------ Task material

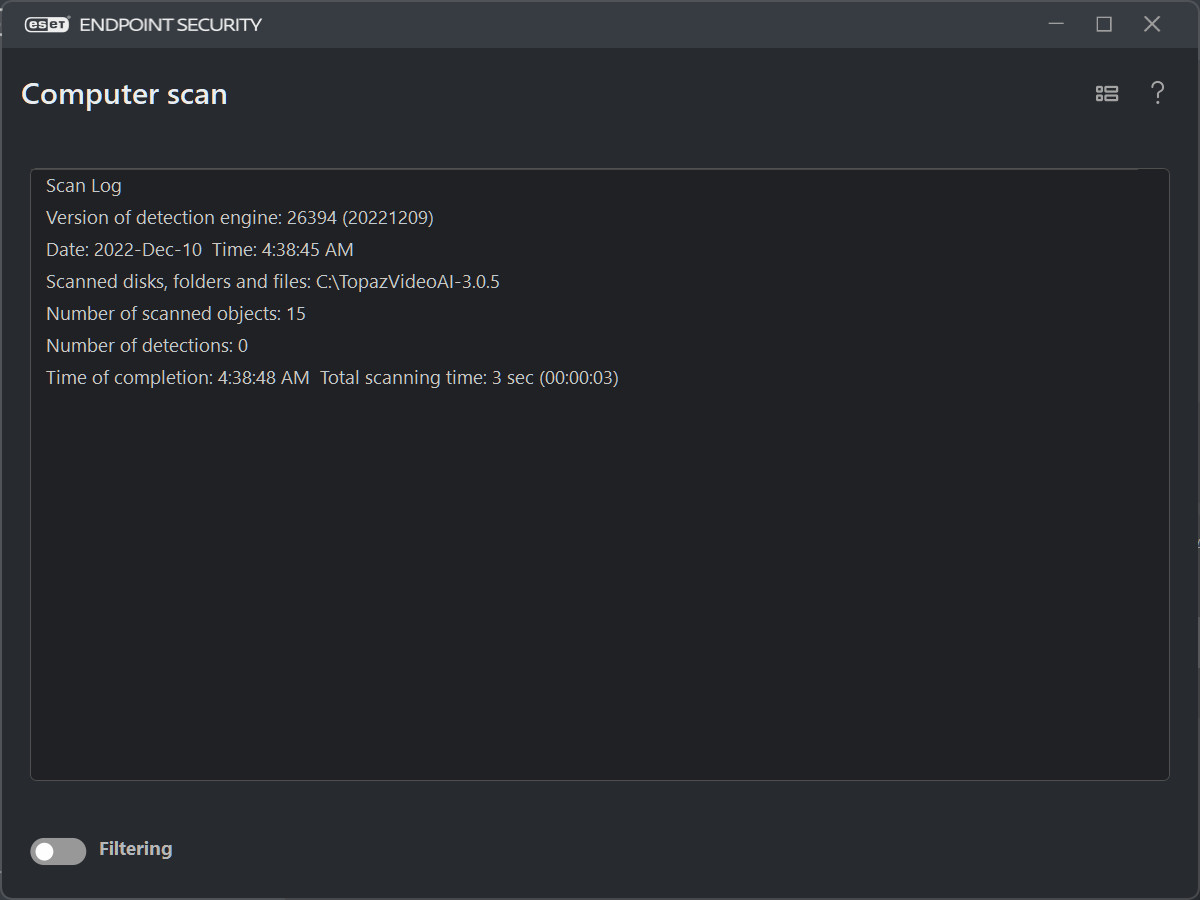
Task: Click the Computer scan page heading
Action: point(124,94)
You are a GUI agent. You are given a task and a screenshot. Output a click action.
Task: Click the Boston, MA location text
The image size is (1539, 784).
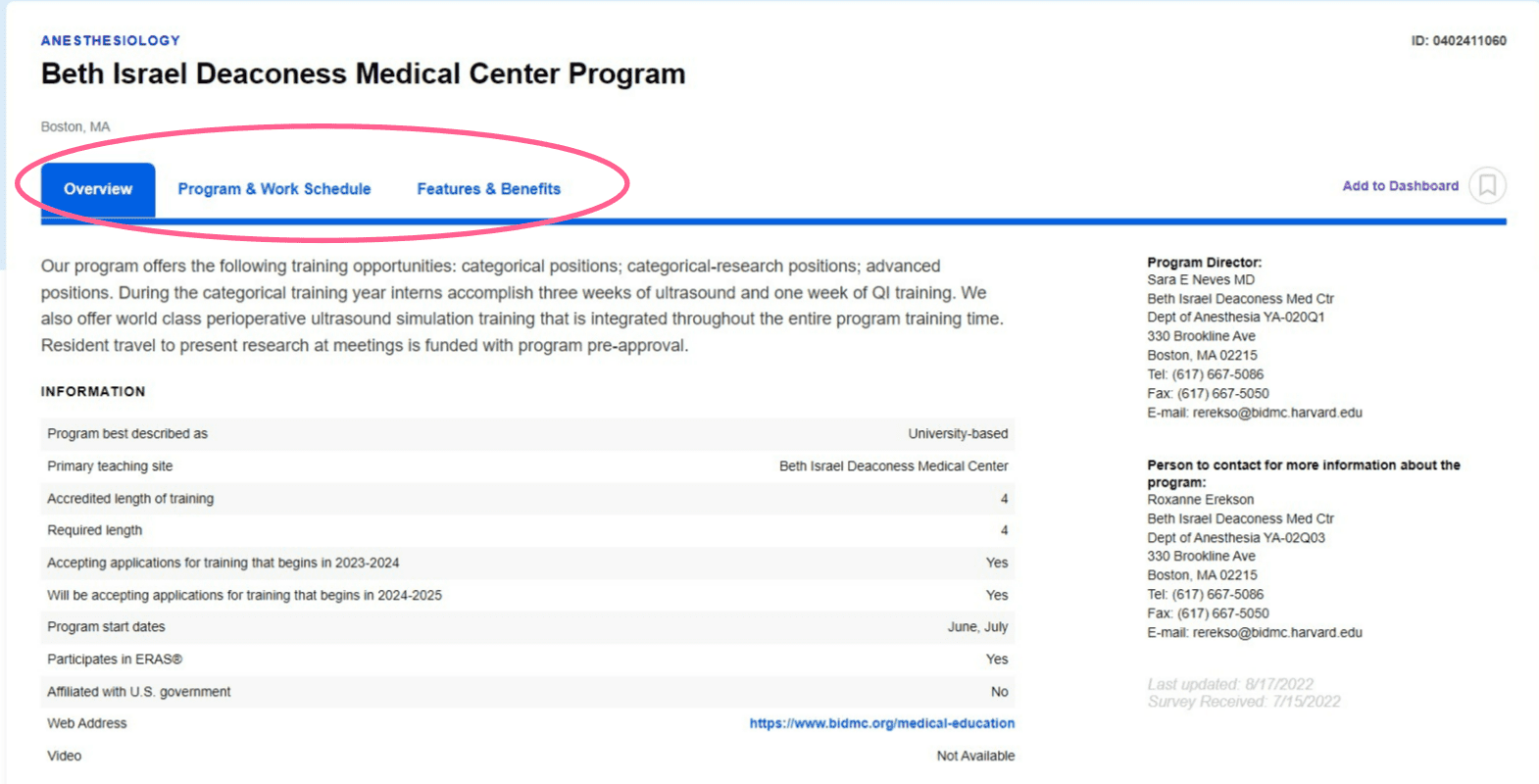(75, 126)
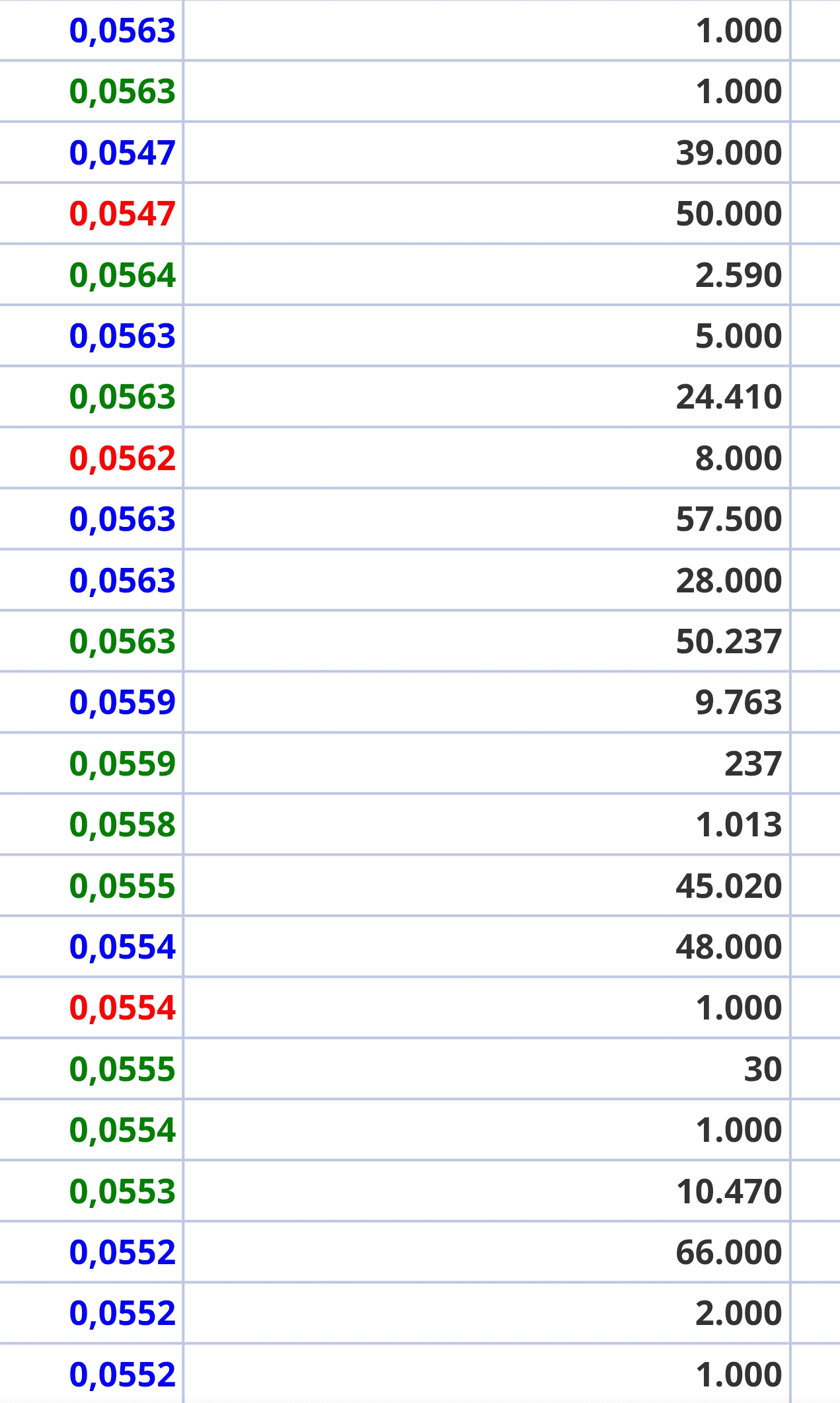Image resolution: width=840 pixels, height=1403 pixels.
Task: Select the volume 45.020 cell
Action: 728,886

------------

→ **What to work on**
Extract only the lines from the line containing "You are a GUI" through the final line of the listing above, unchanged; pictures stay out of the copy.

→ **Answer below**
You are a GUI agent. You are given a task and a screenshot. Output a click action.
Task: Click the Boston, MA location text
The image size is (1539, 784).
(75, 126)
Image resolution: width=840 pixels, height=1403 pixels.
Task: Select the volume 45.020 cell
Action: 728,886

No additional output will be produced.